Bobigny, Seine-Saint-Denis, 1998. Ils sont une poignée de sans-papiers à occuper la Bourse du travail, adossés aux murs froids du bâtiment. D’autres ont investi la salle paroissiale de l’église du coin. En 2000, 352 clandestins célibataires s’installent dans la Maison des ensembles, un squat de la rue ­d’Aligre, dans le XIIe arrondissement de Paris. En même temps, au centre de domiciliation de France Terre d’asile, un jeune homme s’effondre d’épuisement sur un bureau. À deux encablures, l’église Saint-Ambroise, dans le XIe arrondissement. Occupée par des sans-papiers qui réclament leur régularisation et l’aide de l’Église de France. Ça rue dans les brancards et au-dessus du dallage.
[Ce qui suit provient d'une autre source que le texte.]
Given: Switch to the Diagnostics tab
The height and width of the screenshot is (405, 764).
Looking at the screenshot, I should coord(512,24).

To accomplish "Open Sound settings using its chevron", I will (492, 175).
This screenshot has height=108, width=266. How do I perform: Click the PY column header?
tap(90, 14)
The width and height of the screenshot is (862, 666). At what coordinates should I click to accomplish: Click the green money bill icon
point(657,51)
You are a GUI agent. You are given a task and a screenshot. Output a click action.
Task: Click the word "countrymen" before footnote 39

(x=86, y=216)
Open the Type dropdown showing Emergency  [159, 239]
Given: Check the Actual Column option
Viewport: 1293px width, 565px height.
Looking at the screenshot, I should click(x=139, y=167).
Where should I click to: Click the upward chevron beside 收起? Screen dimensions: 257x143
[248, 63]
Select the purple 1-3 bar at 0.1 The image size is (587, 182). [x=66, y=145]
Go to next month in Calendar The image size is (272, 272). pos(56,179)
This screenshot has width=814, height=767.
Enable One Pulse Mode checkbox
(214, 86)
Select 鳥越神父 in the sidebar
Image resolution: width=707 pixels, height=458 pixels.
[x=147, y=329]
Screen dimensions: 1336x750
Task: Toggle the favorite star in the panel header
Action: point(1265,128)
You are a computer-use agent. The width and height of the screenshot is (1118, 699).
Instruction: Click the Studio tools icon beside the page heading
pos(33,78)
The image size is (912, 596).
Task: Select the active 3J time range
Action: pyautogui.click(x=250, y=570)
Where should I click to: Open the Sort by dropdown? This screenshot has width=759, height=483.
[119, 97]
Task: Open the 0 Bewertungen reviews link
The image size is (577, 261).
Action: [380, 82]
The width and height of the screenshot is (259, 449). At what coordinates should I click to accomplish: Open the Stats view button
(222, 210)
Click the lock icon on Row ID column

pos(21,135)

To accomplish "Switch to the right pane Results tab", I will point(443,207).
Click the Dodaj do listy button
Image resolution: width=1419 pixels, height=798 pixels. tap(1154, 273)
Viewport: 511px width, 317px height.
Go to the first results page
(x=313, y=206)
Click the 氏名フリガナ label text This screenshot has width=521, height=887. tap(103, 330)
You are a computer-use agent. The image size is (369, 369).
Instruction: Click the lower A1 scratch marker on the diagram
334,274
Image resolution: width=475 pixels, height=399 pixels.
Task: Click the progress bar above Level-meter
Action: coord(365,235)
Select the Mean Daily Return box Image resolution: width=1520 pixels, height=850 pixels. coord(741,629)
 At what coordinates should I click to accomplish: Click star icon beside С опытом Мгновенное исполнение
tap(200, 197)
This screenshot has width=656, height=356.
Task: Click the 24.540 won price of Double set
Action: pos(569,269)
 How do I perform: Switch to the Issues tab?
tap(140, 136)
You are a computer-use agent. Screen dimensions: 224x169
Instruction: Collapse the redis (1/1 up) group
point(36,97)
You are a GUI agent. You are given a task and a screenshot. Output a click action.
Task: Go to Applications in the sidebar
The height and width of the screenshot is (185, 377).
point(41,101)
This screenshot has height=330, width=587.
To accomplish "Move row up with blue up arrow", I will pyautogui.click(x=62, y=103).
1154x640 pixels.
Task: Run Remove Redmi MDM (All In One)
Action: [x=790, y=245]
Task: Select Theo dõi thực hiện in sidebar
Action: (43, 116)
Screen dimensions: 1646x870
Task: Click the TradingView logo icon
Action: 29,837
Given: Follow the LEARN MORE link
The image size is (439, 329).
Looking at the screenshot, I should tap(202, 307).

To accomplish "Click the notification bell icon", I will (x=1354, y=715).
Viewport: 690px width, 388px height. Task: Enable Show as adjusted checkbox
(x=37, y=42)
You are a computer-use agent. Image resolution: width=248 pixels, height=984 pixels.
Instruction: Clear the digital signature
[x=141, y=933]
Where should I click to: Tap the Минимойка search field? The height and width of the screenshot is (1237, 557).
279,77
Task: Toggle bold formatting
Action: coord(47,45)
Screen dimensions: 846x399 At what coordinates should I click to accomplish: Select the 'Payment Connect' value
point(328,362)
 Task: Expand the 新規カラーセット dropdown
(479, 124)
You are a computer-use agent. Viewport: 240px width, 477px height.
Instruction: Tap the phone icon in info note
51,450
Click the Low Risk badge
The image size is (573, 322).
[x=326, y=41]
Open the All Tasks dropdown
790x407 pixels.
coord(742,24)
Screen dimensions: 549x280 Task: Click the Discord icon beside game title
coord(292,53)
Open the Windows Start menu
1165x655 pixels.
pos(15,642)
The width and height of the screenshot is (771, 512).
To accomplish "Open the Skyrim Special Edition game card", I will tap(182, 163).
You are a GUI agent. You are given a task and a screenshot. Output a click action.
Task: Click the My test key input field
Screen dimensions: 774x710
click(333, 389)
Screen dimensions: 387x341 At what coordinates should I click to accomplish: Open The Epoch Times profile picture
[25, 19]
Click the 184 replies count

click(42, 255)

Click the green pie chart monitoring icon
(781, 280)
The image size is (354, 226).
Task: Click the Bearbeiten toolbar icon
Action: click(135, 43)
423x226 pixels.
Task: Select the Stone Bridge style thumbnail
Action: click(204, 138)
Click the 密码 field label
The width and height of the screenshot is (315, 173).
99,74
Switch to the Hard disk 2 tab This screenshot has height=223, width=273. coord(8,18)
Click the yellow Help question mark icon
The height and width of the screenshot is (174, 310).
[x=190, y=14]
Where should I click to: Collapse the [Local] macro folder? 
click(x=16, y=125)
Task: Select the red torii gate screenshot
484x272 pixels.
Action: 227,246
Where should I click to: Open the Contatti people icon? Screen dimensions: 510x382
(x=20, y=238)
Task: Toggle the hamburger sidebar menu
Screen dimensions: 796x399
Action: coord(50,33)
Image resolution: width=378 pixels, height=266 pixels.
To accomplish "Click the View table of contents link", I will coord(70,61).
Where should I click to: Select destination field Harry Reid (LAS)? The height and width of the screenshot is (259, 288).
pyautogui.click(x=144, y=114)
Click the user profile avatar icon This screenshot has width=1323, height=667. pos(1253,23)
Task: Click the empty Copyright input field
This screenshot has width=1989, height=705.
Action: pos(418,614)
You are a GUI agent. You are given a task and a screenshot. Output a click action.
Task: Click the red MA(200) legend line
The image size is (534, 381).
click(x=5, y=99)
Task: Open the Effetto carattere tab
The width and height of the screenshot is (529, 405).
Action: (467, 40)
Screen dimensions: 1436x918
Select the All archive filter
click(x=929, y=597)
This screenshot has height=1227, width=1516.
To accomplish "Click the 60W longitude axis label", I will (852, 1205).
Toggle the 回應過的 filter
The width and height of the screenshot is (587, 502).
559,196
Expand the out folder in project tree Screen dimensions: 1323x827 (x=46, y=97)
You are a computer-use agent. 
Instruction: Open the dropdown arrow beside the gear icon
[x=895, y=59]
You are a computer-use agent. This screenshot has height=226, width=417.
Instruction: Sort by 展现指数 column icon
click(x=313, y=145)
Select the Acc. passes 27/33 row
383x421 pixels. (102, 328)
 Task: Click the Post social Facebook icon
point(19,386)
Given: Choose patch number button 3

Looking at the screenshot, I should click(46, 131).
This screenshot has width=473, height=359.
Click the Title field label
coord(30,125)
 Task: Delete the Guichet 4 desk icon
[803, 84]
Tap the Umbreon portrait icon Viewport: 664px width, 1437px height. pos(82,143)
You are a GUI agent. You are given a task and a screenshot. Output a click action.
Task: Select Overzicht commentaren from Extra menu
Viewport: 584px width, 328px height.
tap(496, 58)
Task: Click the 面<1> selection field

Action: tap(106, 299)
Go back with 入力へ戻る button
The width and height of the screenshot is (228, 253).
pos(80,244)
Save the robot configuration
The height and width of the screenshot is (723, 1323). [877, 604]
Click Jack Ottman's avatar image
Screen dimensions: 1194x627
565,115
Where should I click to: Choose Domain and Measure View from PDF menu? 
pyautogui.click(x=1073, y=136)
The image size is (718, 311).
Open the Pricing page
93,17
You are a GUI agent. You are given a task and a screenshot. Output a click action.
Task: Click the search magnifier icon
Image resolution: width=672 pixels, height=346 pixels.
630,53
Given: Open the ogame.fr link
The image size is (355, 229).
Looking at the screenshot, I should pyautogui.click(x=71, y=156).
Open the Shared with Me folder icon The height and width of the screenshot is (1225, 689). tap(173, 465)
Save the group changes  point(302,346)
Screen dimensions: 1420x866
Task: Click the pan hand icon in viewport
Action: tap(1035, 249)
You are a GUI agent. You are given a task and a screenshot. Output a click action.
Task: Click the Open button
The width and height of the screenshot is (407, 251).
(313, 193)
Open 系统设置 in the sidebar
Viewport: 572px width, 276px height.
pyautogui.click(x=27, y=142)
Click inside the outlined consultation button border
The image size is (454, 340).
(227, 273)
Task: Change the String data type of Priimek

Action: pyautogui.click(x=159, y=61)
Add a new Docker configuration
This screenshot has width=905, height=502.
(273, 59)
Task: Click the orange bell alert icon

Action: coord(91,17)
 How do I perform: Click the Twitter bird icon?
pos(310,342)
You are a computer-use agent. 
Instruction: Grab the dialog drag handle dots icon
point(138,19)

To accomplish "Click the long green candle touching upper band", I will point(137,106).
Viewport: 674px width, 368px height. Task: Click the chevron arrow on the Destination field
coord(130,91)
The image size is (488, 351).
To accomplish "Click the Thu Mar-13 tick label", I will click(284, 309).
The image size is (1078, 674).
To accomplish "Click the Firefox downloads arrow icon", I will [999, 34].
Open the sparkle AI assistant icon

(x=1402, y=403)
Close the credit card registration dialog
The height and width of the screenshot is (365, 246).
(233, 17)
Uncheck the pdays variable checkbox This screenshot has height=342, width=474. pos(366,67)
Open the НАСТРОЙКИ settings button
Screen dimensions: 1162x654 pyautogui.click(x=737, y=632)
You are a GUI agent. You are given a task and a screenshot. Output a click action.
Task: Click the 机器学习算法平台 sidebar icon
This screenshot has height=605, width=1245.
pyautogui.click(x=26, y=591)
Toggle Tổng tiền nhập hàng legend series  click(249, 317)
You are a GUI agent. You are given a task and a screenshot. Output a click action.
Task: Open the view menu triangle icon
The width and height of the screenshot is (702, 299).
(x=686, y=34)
Autre décor, celui de Suzy, en 2001, calée dans la débâcle, la spirale des échecs, du Sud de la France à Paris, du statut de chef d’entreprise au bitume, la rue pour terminus ou les nuits en pavillons d’urgence. Pareille déprime dans le quotidien de Fanny, en 2006, prenant son repas dans une enceinte municipale du IVe arrondissement parisien. Purée de légumes et jus d’orange. L’hiver sera rude. L’été aussi.

Cachan, 2006. La police évacue sans ménagement un vieux bâtiment du Crous de la ville, occupé depuis trois ans par 650 personnes, les jetant à la rue, sous la flotte, plongées dans un capharnaüm. Le maire a mis à leur disposition un gymnase, le bien nommé « Belle Image ». Du provisoire pour un bordel qui entend malgré tout rester digne. On tient à se laver, à se changer, à conduire les mômes à l’école. À peine plus loin, en 2008, en banlieue, à Pantin, une femme de 42 ans vit dans 10 m2 avec ses quatre enfants, à l’Hôtel de Paris, piètre établissement agréé par les services sociaux.

Voilà plus de dix années d’images. Dix années que Diane Grimonet suit à l’objectif les « populations précaires ». Tricards, démunis, esseulés, miséreux, travailleurs pauvres, recalés de l’existence heureuse, à Paris, en banlieue et au nord de la France. Autant de témoignages, autant de détresses sociales. Des images en noir et blanc et en couleur, publiées parfois dans la presse, française et étrangère, diffusées aussi en projection au festival international du photojournalisme Visa pour l’image, à Perpignan, et aujourd’hui exposées à la galerie Fait et Cause, dans le Marais, à Paris. Des images âpres, silencieuses dans la douleur qui perdure, à fleuret ­moucheté devant la mistoufle, rassemblées sous le titre de « Non-assistance à ? ». Pas de quartier pour la pauvreté. Pas de crédit pour la galère. À vrai dire (et voir), il y a moins à s’interroger qu’à s’insurger. « Ce sont des sujets qui ne sont pas visuels, où il ne se passe rien » , considère la photographe. Parce qu’il ne se passe rien dans la vie de ceux qui précisément n’ont pas de vie.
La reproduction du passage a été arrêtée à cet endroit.